## Written tasks
A. In the Tidyverse guide below, what does the arrange function do?
B. Decide whether each statement agrees with the Tidyverse guide below. Answer yes or no for each, and quote the words of the guide that settle it. (i) The select function adds new variables to a data frame. (ii) Typing ?mutate in the R console brings up the documentation for the mutate function. (iii) The Tidyverse is a single R package.

## Source passage
Guide to Tidyverse Functions

Author

Rony Rodriguez-Ramirez

Introduction

The Tidyverse is a collection of R packages designed for data science, offering powerful tools for data manipulation, exploration, and visualization. The functions within the Tidyverse are well-documented, and you can easily access detailed information by using ?function_name in the R console, or help(function_name). For instance, typing ?mutate will bring up the documentation for the mutate function.

Tidyverse Functions

Function Example Usage Description
filter filter(df, condition) Subsets rows in a data frame based on a condition.
select select(df, column1, column2) Selects specific columns from a data frame.
mutate mutate(df, new_column = expression) Adds new variables or transforms existing ones based on an expression.
arrange arrange(df, column) Reorders rows of a data frame according to one or more columns.
summarize summarize(df, new_column = summary_func) Reduces multiple values down to a single summary (e.g., mean, sum) for each group.

## Provided records
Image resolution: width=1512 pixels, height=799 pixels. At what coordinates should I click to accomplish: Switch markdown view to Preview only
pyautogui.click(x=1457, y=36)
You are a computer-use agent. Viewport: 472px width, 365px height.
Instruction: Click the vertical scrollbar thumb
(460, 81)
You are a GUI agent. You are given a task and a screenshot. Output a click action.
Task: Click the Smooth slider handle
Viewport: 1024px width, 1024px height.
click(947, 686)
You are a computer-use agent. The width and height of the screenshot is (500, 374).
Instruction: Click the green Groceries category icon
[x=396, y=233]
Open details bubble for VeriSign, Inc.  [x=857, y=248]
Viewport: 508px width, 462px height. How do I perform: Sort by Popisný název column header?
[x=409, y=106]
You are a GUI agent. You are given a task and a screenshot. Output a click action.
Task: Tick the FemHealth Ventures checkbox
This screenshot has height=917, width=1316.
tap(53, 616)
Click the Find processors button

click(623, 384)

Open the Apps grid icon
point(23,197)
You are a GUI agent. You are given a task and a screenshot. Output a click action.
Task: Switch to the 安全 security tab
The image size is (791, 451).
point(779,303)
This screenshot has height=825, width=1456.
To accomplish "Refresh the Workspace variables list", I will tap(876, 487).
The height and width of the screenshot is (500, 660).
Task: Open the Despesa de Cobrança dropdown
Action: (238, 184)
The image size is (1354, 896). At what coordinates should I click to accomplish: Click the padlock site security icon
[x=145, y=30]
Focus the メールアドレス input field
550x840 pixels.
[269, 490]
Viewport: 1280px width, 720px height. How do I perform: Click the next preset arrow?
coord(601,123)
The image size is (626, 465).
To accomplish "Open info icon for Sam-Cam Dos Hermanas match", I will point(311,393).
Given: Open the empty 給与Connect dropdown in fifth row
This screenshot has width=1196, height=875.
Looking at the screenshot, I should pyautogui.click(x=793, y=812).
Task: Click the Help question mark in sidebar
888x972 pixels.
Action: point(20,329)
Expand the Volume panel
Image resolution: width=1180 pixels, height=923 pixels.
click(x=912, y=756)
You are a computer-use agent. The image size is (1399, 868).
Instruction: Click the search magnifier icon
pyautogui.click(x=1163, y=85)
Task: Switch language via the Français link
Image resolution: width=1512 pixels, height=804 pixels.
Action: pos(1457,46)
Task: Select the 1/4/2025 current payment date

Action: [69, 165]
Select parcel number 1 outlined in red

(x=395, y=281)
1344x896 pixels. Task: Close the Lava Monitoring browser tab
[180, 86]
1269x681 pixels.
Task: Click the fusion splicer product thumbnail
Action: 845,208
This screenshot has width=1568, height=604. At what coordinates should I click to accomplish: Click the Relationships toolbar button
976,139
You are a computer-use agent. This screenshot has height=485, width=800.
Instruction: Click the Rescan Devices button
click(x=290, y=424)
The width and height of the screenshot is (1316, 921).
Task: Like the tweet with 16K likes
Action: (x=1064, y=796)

## Solved problems
A. It reorders rows of a data frame according to one or more columns.

B.
(i) No: "Selects specific columns from a data frame."
(ii) Yes: "typing ?mutate will bring up the documentation for the mutate function."
(iii) No: "The Tidyverse is a collection of R packages designed for data science"